# What the task asks:
Give the listing below as a two-column CSV with the header instruction,coordinates, one row per text in the listing and its answer, each value in a quoted field with line breaks replaced by spaces, covering the whole listing and omitting the pictures.
:::
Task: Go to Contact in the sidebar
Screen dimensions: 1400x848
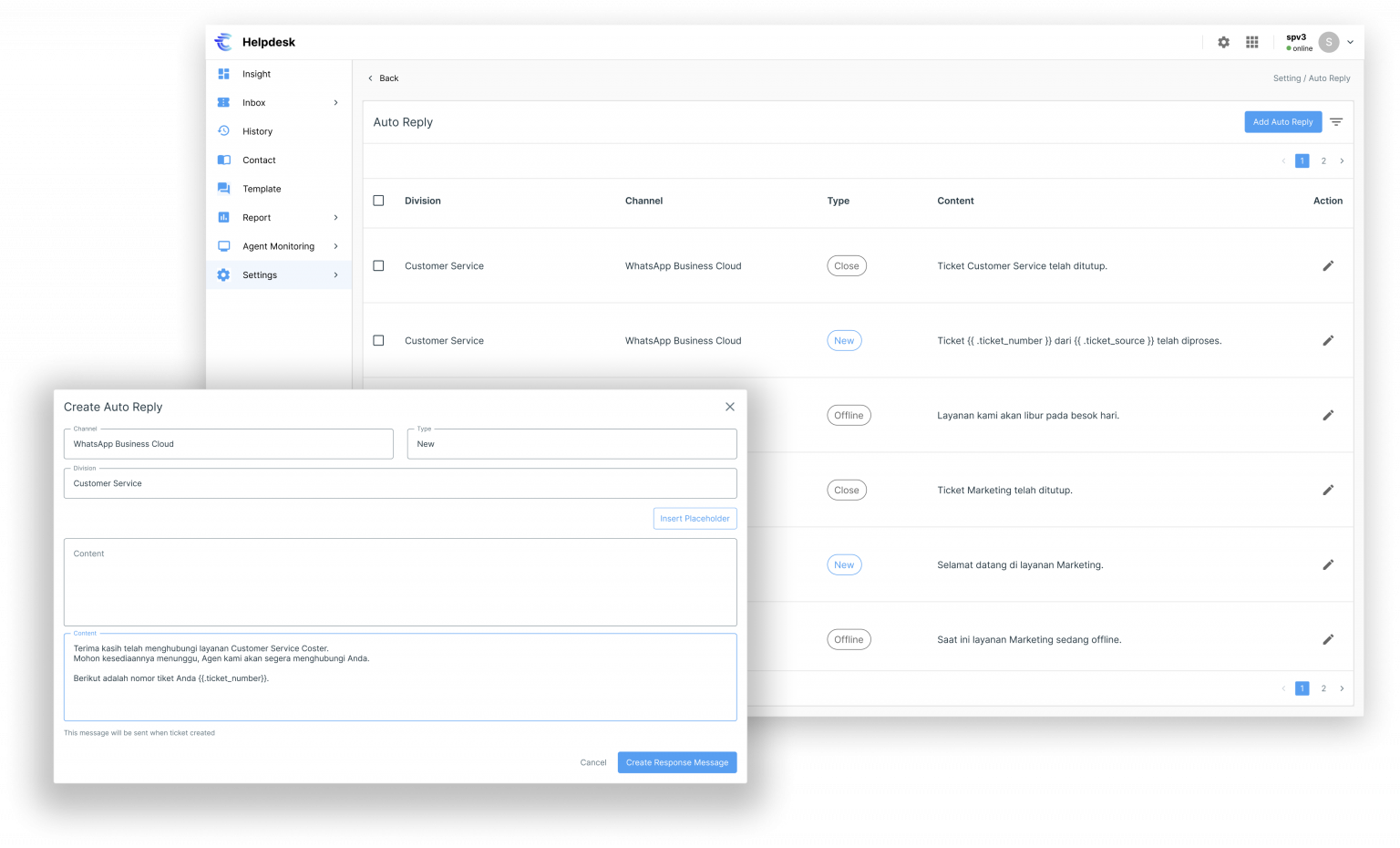Action: [x=259, y=160]
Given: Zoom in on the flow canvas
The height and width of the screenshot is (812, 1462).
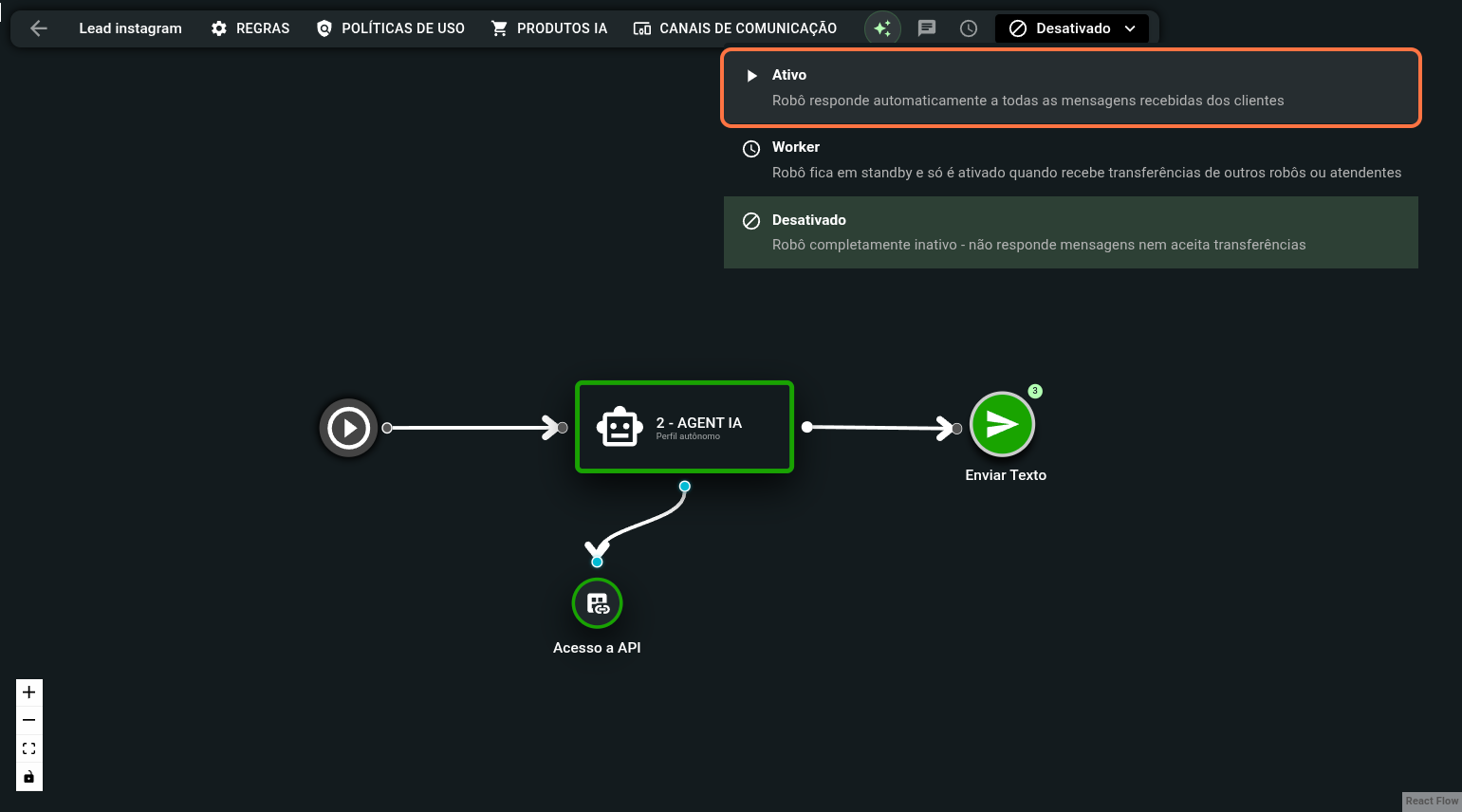Looking at the screenshot, I should pos(29,692).
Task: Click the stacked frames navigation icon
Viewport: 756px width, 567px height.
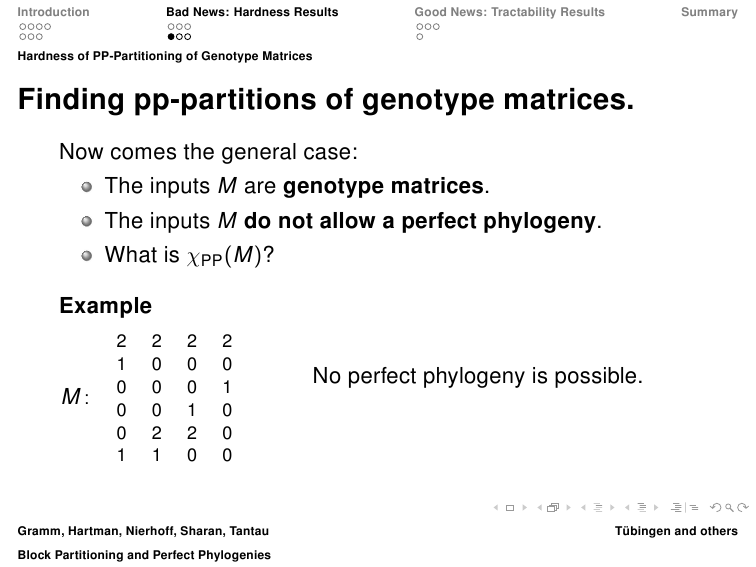Action: [x=553, y=507]
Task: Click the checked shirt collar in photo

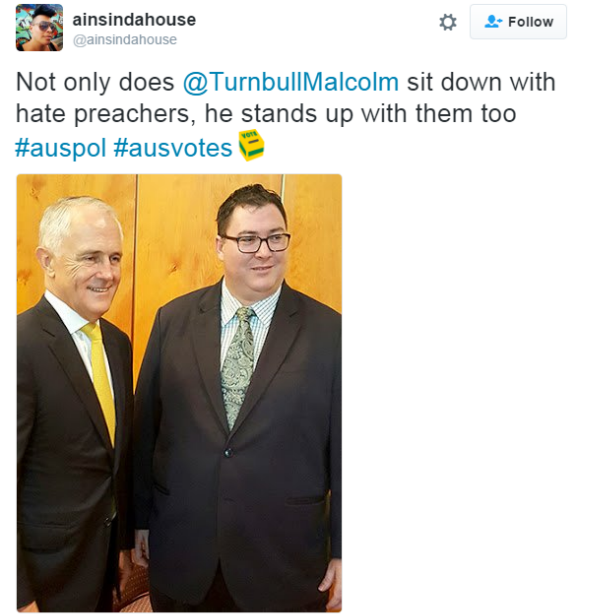Action: click(x=251, y=310)
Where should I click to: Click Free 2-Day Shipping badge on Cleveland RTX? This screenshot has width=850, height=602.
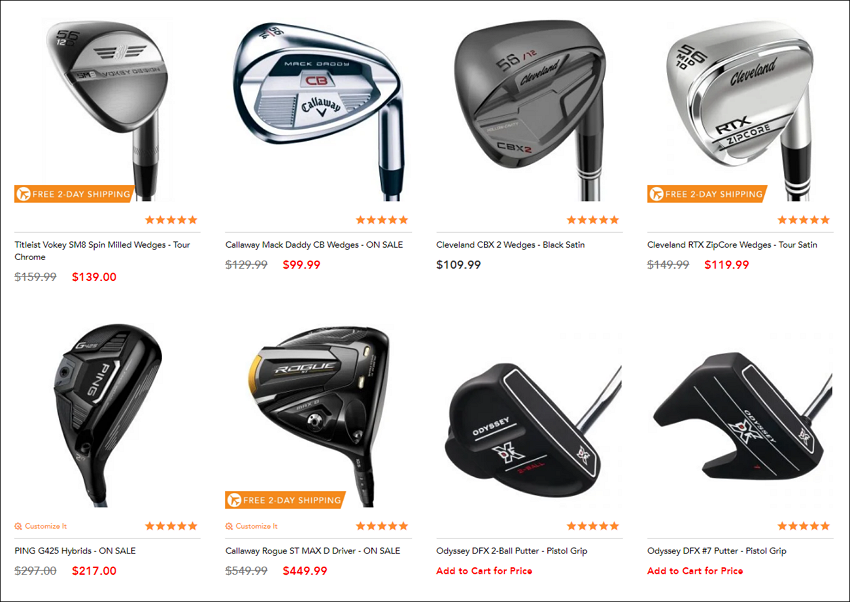[x=707, y=193]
:::
# Answer for the task:
instruction,coordinates
"Task: Go to Contact in the sidebar Screen dimensions: 1400x848","Action: [x=259, y=160]"
"Given: Zoom in on the flow canvas The height and width of the screenshot is (812, 1462).","Looking at the screenshot, I should pos(29,692)."
"Task: Click the stacked frames navigation icon Viewport: 756px width, 567px height.","Action: [x=553, y=507]"
"Task: Click the checked shirt collar in photo","Action: click(x=251, y=310)"
"Where should I click to: Click Free 2-Day Shipping badge on Cleveland RTX? This screenshot has width=850, height=602.","[x=707, y=193]"